Excerpt to read
* start *

Step 1: Prerequisites

To use this dbt package, you must have the following:

  • A BigQuery, Snowflake, or Redshift data warehouse.

Step 2: Install the package

Include the following census_utils package version in your packages.yml file, then run 'dbt deps':

TIP: Check dbt Hub for the latest installation instructions or read the dbt docs for more information on installing packages.

packages:
  - package: sutrolabs/census_utils
    version: [">=0.1.0", "<1.0.0"]

Step 3: Run dbt seed

This package uses seeds for macros such as converting country codes to country names. Run 'dbt seed' after 'dbt deps' to materialize these seeds in your data warehouse.

(Optional) Step 4: Define internal user variables

The is_internal macro (source) identifies internal users based off of several potential methods: their email address domain, an existing list of email addresses, or an existing list of IP Addresses. If you want to use the is_internal macro, you'll need to specify at least one of these approaches. Add variables to your root dbt_project.yml file to reflect the domain of your company and the relations and columns where internal users are tracked. These relations can be a dbt seed or a dbt model. Common methods of maintaining this relation include: a seed file of internal users and IP address, a dbt model that identifies internal users directly from your application database, or a dbt model referencing a Google Sheet of internal users. For example, if your company used the domains sawtelleanalytics.com and sawtelleanalytics.co.uk, and you have a dbt seed called 'my_internal_users' with an email_address column for the emails of internal users and an ip_address column for the IPs of internal users, you would add this to your vars:

vars:
  internal_domain: ('sawtelleanalytics.com', 'sawtelleanalytics.co.uk')

* end *

Set exercise 1
In the listing, switch "Where should I click to" to "Where do I click to" in the lines between the one holding "Task: Click the Tomi Lahren display name" and the one holding "click(x=235, y=308)", inclusive, and give those lines back with nothing else changed.

Materials provided
* start *

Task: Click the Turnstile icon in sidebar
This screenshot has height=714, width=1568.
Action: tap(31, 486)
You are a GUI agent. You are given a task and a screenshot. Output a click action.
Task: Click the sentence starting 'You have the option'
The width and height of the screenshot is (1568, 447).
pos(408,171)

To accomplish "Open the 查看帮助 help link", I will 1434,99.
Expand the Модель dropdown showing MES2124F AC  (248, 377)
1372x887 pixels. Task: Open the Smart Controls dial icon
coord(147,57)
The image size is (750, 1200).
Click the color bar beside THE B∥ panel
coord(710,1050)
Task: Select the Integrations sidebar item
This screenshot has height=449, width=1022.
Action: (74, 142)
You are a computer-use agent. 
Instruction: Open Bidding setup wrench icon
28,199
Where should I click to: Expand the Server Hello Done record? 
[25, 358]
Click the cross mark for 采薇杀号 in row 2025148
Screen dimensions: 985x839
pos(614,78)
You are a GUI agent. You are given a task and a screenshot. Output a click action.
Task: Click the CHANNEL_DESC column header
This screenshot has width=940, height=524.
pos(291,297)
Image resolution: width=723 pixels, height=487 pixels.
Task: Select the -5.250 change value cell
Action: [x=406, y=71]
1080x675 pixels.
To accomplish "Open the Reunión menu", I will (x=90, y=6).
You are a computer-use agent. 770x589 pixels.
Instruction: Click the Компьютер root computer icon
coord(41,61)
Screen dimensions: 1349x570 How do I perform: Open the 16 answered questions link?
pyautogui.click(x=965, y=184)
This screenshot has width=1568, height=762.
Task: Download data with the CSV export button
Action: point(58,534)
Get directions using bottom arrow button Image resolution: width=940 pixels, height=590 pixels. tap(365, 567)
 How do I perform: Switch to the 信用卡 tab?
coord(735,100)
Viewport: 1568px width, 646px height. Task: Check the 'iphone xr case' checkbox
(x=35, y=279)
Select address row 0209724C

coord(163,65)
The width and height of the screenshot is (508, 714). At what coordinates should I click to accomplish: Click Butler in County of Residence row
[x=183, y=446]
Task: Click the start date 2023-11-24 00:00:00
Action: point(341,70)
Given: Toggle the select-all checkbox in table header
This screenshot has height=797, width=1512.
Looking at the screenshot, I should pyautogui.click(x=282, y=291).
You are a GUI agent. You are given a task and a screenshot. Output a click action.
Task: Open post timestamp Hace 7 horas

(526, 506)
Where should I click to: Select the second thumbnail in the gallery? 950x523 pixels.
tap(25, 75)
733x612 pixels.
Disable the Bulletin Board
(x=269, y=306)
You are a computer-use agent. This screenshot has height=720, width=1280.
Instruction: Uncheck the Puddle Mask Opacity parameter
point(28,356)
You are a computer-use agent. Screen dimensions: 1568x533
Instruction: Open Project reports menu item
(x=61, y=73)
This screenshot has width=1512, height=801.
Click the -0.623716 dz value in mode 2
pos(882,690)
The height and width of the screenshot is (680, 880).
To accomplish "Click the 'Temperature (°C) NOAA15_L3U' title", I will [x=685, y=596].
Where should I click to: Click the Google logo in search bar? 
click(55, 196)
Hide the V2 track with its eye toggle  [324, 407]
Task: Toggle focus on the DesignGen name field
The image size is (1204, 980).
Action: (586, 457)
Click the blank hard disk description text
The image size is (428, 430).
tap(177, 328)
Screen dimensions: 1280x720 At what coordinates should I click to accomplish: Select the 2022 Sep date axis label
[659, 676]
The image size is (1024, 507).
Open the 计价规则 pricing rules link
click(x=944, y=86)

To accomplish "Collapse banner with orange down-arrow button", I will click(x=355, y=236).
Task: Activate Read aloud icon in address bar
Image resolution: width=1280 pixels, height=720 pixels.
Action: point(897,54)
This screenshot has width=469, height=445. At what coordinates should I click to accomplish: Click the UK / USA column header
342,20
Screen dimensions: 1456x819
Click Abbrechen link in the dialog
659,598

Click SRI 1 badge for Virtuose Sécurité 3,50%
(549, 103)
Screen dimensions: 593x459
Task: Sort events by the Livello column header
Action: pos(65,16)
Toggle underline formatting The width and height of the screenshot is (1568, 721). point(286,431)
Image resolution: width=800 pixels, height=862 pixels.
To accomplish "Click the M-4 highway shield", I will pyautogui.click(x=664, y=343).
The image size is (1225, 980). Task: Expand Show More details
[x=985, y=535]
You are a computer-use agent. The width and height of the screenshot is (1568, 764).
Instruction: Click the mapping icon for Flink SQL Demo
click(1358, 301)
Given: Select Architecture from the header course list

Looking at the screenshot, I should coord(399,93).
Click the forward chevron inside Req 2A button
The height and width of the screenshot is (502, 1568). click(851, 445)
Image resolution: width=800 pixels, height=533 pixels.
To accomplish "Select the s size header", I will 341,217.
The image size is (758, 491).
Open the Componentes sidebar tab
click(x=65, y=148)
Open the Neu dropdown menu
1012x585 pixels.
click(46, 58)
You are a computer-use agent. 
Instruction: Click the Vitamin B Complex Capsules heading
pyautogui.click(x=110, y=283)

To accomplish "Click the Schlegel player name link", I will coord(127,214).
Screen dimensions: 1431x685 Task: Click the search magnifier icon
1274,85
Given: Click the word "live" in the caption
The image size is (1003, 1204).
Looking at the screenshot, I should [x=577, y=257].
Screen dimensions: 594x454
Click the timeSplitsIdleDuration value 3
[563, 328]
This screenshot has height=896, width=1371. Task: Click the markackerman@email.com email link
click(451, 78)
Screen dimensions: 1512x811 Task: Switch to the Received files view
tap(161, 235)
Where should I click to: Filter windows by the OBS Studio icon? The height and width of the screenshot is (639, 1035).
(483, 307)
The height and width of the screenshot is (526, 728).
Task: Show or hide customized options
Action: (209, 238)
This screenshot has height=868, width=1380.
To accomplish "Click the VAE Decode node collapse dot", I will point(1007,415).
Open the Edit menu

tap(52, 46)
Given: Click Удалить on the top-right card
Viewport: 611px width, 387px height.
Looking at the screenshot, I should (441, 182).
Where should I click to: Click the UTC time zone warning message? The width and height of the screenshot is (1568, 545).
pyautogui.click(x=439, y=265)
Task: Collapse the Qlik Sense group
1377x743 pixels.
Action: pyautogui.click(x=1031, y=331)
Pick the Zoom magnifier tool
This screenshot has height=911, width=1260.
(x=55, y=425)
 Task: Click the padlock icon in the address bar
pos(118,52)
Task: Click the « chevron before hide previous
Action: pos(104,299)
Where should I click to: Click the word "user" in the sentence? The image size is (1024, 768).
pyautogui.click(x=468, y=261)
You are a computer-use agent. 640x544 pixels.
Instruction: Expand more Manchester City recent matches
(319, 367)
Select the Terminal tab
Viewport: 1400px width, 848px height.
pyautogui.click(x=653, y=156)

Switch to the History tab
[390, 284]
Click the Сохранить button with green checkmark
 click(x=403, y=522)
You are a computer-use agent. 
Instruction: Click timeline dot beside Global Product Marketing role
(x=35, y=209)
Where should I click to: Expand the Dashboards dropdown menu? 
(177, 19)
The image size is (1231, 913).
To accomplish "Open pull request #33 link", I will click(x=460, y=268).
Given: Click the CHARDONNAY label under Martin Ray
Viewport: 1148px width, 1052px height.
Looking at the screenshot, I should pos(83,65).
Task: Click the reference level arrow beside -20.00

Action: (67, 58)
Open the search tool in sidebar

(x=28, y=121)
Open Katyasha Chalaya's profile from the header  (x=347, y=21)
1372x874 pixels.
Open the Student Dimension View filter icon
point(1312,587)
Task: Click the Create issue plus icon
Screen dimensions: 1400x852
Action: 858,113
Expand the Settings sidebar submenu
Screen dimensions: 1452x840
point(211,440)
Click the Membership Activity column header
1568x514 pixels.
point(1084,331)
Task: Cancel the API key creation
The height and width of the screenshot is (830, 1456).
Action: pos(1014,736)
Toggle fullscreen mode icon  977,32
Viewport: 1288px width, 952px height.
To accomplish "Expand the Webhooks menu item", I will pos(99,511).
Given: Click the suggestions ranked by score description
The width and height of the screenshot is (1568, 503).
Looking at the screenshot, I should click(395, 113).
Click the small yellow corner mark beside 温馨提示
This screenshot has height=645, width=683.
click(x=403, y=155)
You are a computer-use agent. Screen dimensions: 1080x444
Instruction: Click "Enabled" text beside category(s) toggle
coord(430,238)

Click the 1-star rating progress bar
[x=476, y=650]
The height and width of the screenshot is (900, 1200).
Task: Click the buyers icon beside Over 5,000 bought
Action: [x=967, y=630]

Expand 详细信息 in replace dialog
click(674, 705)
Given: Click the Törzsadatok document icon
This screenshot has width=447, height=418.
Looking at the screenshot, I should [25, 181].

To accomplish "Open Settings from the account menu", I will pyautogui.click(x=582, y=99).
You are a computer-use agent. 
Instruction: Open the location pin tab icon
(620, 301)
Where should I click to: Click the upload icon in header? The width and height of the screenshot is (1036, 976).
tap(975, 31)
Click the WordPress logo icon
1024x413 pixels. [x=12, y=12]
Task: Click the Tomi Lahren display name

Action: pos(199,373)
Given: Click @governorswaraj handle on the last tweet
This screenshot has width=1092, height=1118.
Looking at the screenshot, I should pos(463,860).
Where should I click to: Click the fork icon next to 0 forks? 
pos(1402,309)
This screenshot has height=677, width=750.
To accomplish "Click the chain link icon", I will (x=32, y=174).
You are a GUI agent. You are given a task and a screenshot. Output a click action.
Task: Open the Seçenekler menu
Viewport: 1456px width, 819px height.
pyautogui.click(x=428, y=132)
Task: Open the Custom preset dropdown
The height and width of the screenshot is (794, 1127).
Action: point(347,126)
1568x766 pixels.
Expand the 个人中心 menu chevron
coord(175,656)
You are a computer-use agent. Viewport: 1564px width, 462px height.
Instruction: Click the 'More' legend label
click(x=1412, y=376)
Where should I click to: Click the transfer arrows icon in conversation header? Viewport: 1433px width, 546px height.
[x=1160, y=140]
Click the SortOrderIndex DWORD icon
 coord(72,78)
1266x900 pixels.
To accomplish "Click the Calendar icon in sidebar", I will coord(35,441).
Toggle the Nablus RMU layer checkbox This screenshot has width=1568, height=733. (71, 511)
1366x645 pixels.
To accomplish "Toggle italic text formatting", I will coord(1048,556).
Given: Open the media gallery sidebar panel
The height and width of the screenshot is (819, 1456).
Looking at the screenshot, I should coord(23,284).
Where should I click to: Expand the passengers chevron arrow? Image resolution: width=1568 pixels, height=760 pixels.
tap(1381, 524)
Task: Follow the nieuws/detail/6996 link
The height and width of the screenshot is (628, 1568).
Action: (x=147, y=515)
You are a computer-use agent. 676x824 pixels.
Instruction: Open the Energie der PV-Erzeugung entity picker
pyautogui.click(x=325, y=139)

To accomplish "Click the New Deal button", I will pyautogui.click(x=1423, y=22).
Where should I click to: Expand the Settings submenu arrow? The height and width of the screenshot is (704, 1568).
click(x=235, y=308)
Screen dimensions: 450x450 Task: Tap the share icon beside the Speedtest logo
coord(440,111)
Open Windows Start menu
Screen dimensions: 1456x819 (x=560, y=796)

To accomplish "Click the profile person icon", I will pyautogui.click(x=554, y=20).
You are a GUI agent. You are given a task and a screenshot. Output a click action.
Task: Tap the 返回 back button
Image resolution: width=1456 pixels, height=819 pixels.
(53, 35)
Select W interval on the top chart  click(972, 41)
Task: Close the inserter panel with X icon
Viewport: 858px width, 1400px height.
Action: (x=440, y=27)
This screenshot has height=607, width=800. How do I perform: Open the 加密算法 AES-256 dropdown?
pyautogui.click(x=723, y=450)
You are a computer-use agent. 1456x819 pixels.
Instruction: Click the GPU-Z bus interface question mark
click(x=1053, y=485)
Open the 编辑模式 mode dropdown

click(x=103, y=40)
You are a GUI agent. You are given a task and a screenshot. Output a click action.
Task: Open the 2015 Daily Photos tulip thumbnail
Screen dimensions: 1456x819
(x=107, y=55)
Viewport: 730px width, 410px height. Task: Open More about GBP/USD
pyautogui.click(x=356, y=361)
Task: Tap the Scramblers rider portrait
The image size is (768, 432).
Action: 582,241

* end *

Set exercise 2
Please condense the paragraph of the dbt package setup steps that begins "The is_internal macro (source)" into a shorter version that keeps its main facts.

Final answer 1
Task: Click the Tomi Lahren display name

Action: pos(199,373)
Given: Click @governorswaraj handle on the last tweet
This screenshot has width=1092, height=1118.
Looking at the screenshot, I should pos(463,860).
Where do I click to: Click the fork icon next to 0 forks? 
pos(1402,309)
This screenshot has height=677, width=750.
To accomplish "Click the chain link icon", I will (x=32, y=174).
You are a GUI agent. You are given a task and a screenshot. Output a click action.
Task: Open the Seçenekler menu
Viewport: 1456px width, 819px height.
pyautogui.click(x=428, y=132)
Task: Open the Custom preset dropdown
The height and width of the screenshot is (794, 1127).
Action: point(347,126)
1568x766 pixels.
Expand the 个人中心 menu chevron
coord(175,656)
You are a computer-use agent. Viewport: 1564px width, 462px height.
Instruction: Click the 'More' legend label
click(x=1412, y=376)
Where do I click to: Click the transfer arrows icon in conversation header? Viewport: 1433px width, 546px height.
[x=1160, y=140]
Click the SortOrderIndex DWORD icon
 coord(72,78)
1266x900 pixels.
To accomplish "Click the Calendar icon in sidebar", I will coord(35,441).
Toggle the Nablus RMU layer checkbox This screenshot has width=1568, height=733. (71, 511)
1366x645 pixels.
To accomplish "Toggle italic text formatting", I will coord(1048,556).
Given: Open the media gallery sidebar panel
The height and width of the screenshot is (819, 1456).
Looking at the screenshot, I should coord(23,284).
Where do I click to: Expand the passengers chevron arrow? Image resolution: width=1568 pixels, height=760 pixels.
tap(1381, 524)
Task: Follow the nieuws/detail/6996 link
The height and width of the screenshot is (628, 1568).
Action: (x=147, y=515)
You are a computer-use agent. 676x824 pixels.
Instruction: Open the Energie der PV-Erzeugung entity picker
pyautogui.click(x=325, y=139)

To accomplish "Click the New Deal button", I will pyautogui.click(x=1423, y=22).
Where do I click to: Expand the Settings submenu arrow? The height and width of the screenshot is (704, 1568).
click(x=235, y=308)

Final answer 2
The is_internal macro identifies internal users by email address domain, by an existing list of email addresses, or by an existing list of IP addresses. To use it, specify at least one of these methods. Add variables to the root dbt_project.yml file giving your company's domain and the relations and columns where internal users are tracked. Those relations can be a dbt seed or a dbt model, such as:
- a seed file of internal users and IP addresses
- a dbt model that identifies internal users directly from the application database
- a dbt model referencing a Google Sheet of internal users

For example, a company with the domains sawtelleanalytics.com and sawtelleanalytics.co.uk, and a seed called 'my_internal_users' with email_address and ip_address columns, would add these to its vars.